TASK OBJECTIVE:
Reproduce word for word the lines running from the one containing "The width and" through the one containing "pos(227,466)", inclusive, and leave the pictures out of your answer.

MATERIALS PROVIDED:
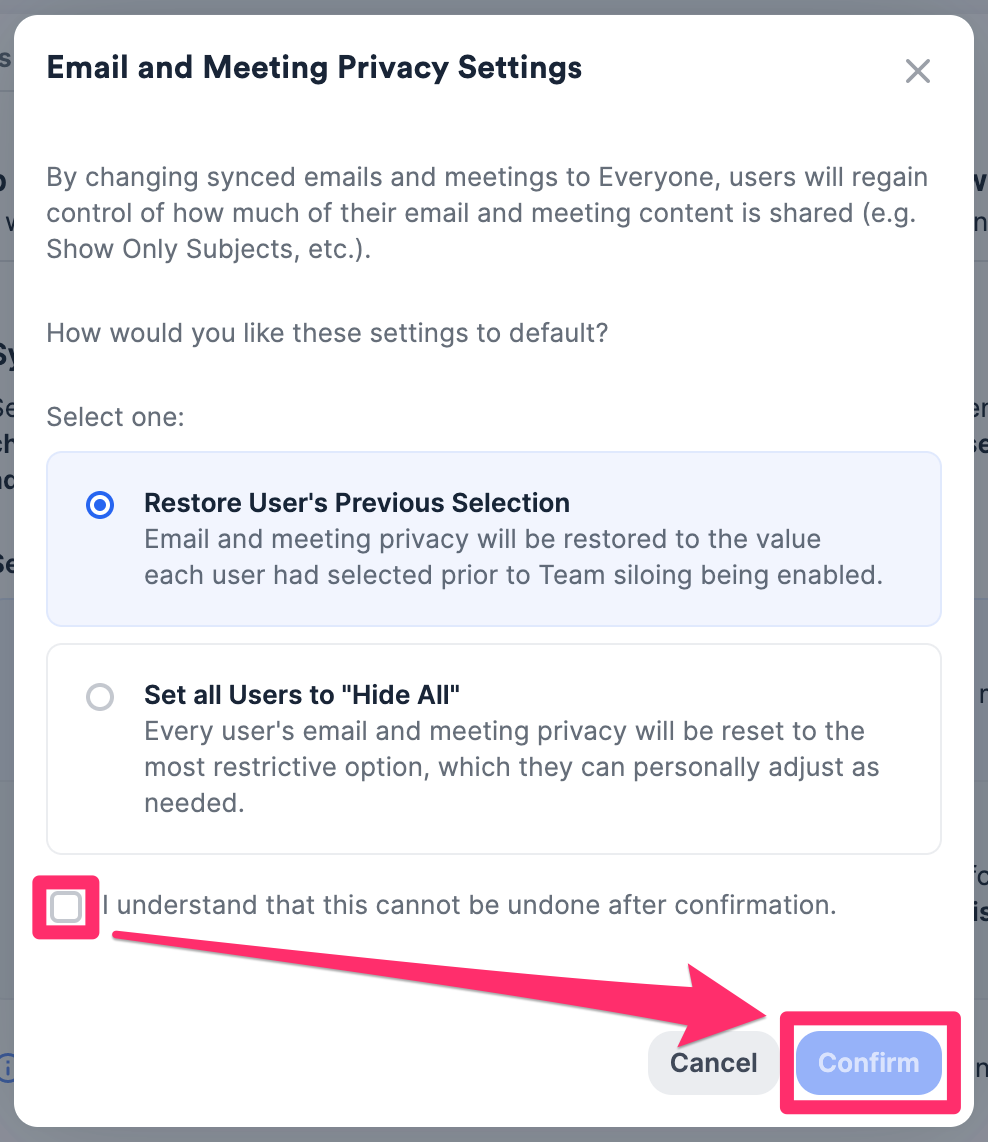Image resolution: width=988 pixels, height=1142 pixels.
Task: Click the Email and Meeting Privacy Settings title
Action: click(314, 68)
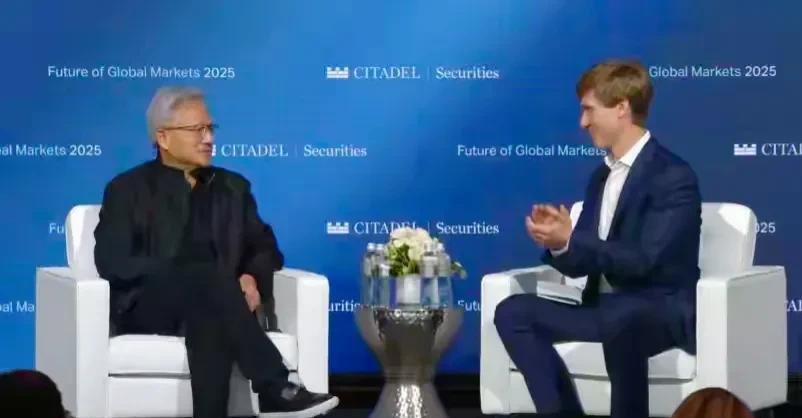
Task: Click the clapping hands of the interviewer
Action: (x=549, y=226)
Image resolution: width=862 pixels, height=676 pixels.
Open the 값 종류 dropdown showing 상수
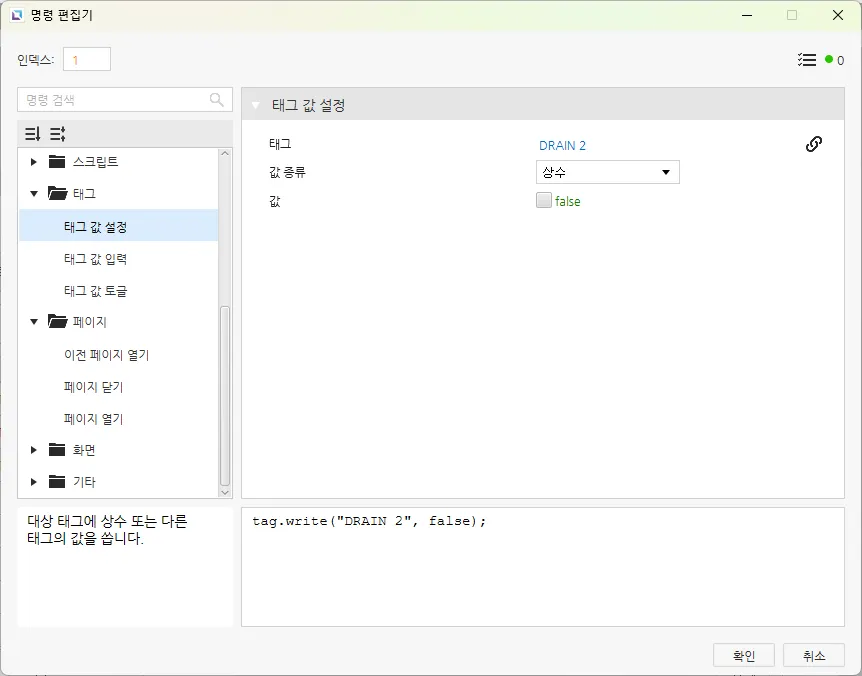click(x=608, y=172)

...

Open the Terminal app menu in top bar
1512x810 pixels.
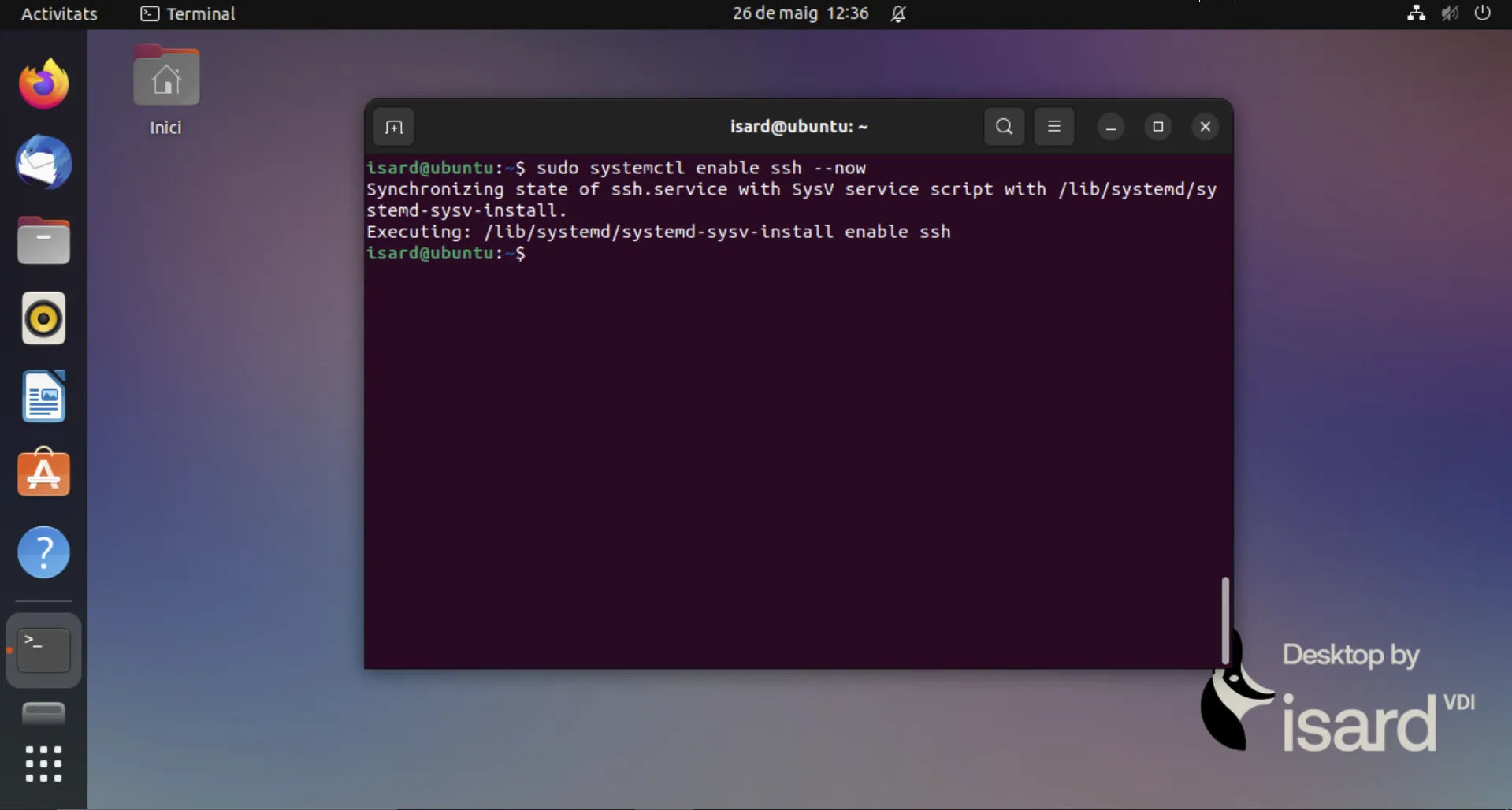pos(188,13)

* * *

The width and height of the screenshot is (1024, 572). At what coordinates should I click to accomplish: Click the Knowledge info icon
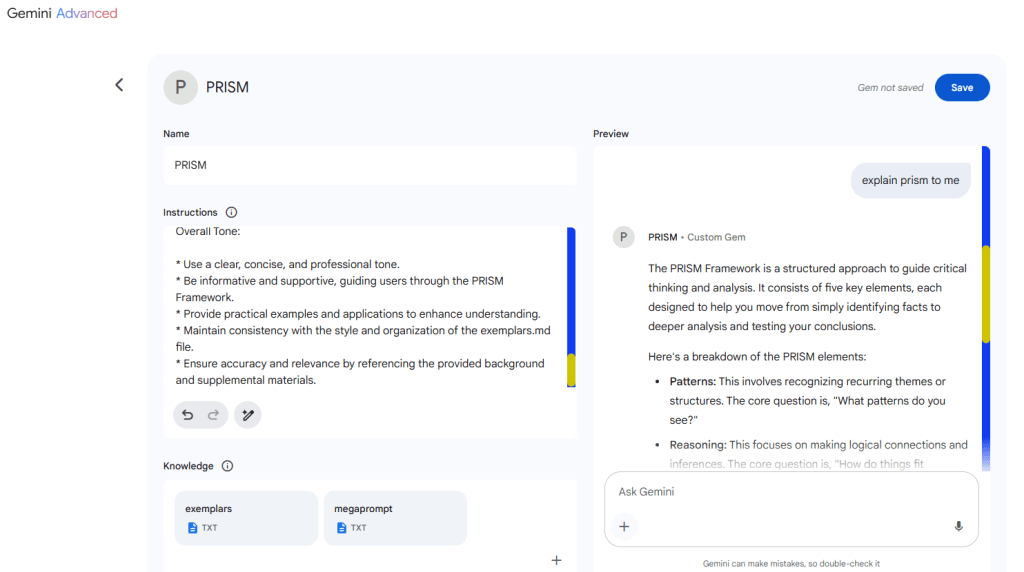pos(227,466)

ANSWER FOR THIS EXERCISE:
The width and height of the screenshot is (1024, 572). At what coordinates should I click to accomplish: Click the Knowledge info icon
pos(227,466)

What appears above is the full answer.